» **Directions for this task**
Show every line in the entries below that contains the string "status".

» **Extracted material**
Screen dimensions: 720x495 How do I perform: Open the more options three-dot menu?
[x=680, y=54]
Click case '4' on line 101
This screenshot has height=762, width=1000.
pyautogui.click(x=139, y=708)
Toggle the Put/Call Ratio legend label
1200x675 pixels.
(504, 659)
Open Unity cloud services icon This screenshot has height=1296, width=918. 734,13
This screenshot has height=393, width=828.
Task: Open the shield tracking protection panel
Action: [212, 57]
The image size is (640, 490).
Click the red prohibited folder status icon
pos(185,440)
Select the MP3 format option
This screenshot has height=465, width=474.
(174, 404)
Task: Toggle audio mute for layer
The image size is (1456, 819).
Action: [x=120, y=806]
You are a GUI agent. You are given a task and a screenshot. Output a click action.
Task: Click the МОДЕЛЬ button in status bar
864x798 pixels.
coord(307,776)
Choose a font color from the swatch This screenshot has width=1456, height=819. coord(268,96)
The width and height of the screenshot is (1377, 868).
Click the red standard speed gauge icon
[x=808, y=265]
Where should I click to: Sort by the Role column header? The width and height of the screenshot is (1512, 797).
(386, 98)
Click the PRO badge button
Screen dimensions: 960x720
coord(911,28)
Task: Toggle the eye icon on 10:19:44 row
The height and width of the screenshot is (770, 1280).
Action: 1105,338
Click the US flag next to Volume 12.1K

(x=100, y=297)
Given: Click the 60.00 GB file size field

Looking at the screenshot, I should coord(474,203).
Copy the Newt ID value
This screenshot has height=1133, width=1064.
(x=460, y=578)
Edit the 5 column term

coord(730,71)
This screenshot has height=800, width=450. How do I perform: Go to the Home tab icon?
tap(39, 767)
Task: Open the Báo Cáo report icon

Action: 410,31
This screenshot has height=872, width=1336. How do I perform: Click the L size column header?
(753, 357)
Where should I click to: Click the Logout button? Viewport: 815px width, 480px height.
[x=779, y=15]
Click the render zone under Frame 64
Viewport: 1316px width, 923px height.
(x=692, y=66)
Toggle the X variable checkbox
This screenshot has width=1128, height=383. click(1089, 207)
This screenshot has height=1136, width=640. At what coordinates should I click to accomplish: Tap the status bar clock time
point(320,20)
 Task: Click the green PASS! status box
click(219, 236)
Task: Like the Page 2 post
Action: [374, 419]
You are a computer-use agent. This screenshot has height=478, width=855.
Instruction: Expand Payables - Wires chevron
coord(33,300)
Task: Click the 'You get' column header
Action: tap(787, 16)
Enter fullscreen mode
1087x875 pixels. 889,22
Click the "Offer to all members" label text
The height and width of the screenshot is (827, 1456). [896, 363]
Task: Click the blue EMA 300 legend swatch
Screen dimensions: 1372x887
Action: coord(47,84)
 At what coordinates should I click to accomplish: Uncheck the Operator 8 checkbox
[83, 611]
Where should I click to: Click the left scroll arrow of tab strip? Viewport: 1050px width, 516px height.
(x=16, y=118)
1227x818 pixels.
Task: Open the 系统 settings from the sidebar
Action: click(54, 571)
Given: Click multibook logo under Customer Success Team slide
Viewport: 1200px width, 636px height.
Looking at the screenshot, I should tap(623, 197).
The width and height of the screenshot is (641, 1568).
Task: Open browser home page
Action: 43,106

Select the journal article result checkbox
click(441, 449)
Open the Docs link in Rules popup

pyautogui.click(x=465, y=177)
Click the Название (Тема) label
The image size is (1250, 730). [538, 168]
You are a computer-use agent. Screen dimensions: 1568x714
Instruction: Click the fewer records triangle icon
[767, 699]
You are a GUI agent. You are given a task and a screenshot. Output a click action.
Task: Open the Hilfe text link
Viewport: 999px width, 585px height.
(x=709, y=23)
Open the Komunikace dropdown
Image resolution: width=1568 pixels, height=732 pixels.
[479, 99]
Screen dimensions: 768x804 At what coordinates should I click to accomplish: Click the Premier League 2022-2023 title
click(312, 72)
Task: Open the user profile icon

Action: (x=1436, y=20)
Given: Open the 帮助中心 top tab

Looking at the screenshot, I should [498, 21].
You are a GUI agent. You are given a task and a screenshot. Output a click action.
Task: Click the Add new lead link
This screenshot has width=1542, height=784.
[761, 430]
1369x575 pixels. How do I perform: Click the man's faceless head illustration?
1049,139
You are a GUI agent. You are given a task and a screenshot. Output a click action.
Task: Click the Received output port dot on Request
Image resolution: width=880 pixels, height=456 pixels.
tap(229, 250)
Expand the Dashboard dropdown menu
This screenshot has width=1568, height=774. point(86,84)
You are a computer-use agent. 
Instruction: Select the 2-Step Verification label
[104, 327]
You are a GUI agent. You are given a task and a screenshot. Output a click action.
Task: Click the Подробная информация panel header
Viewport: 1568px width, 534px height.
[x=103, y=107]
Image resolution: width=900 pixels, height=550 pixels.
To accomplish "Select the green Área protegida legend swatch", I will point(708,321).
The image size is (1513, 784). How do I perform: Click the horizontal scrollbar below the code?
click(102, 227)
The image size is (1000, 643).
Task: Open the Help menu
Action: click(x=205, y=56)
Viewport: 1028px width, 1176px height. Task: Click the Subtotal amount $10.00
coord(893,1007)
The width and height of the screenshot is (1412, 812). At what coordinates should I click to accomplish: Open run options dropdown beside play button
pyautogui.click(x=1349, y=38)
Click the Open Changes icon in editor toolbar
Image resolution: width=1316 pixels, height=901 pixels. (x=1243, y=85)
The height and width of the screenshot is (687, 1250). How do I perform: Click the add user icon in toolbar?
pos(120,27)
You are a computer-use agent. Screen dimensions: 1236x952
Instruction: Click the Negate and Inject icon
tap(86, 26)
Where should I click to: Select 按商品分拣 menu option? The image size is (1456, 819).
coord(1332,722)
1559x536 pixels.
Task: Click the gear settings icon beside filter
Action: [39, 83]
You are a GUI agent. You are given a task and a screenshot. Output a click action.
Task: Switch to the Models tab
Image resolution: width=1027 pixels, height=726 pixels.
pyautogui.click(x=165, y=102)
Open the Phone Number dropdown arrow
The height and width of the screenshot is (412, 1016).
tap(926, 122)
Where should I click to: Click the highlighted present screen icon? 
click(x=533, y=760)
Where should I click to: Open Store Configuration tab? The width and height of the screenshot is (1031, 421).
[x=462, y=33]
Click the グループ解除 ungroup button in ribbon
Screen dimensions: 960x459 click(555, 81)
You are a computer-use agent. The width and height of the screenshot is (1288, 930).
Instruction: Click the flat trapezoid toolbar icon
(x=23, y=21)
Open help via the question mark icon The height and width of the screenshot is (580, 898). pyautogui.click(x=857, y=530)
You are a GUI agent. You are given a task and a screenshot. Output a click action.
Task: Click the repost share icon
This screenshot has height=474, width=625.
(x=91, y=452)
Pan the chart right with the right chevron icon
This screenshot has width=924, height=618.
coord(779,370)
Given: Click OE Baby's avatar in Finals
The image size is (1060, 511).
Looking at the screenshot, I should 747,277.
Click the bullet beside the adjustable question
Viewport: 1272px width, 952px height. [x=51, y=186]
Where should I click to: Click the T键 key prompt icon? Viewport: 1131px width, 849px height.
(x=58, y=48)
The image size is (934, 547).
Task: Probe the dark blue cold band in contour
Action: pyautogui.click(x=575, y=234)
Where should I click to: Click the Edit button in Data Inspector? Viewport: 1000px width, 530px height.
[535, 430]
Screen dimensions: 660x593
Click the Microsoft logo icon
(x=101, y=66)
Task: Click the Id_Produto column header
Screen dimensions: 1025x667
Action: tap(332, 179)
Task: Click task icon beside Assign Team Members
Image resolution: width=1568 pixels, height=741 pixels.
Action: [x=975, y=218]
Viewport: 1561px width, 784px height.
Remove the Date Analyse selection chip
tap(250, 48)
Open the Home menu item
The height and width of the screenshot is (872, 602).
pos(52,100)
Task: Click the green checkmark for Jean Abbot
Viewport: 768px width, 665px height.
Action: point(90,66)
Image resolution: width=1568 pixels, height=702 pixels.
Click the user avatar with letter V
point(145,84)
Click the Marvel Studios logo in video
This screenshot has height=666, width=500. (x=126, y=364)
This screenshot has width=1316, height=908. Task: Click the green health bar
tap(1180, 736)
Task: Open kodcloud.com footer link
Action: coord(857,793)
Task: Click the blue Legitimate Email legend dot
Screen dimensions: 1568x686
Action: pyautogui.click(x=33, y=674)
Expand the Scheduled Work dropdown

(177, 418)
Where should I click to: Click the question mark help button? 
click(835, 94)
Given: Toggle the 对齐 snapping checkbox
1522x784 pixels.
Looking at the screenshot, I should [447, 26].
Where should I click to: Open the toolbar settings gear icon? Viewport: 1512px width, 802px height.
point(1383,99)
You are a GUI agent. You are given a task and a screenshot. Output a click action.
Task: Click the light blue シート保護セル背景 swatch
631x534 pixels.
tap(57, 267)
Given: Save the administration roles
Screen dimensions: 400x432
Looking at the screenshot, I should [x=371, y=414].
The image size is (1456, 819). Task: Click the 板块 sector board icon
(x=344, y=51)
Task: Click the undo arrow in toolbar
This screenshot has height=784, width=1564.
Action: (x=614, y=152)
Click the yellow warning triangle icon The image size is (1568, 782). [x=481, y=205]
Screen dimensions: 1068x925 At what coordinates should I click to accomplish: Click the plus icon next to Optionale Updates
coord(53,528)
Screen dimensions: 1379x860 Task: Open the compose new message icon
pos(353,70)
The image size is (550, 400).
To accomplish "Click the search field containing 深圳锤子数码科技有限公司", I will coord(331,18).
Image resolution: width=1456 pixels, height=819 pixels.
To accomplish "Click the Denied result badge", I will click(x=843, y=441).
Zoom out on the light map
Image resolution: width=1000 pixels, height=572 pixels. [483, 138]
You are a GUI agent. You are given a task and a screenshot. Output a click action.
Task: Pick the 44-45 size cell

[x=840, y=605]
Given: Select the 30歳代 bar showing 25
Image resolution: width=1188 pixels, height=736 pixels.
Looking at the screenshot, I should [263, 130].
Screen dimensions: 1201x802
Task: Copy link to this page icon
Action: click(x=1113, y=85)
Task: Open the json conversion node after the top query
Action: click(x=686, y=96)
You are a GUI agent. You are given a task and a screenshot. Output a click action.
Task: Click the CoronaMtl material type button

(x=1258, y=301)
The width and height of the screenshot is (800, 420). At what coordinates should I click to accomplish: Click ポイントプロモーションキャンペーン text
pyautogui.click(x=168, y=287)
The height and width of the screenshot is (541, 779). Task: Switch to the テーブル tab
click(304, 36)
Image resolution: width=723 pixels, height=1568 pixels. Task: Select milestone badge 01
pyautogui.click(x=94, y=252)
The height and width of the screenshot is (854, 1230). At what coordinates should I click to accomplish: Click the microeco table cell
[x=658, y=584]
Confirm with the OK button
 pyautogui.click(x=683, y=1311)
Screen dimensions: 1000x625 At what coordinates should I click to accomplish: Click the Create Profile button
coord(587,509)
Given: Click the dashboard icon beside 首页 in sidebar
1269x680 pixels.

» **Solution**
Click the red prohibited folder status icon
Task: Click the МОДЕЛЬ button in status bar
This screenshot has height=1136, width=640. At what coordinates should I click to accomplish: Tap the status bar clock time
 Task: Click the green PASS! status box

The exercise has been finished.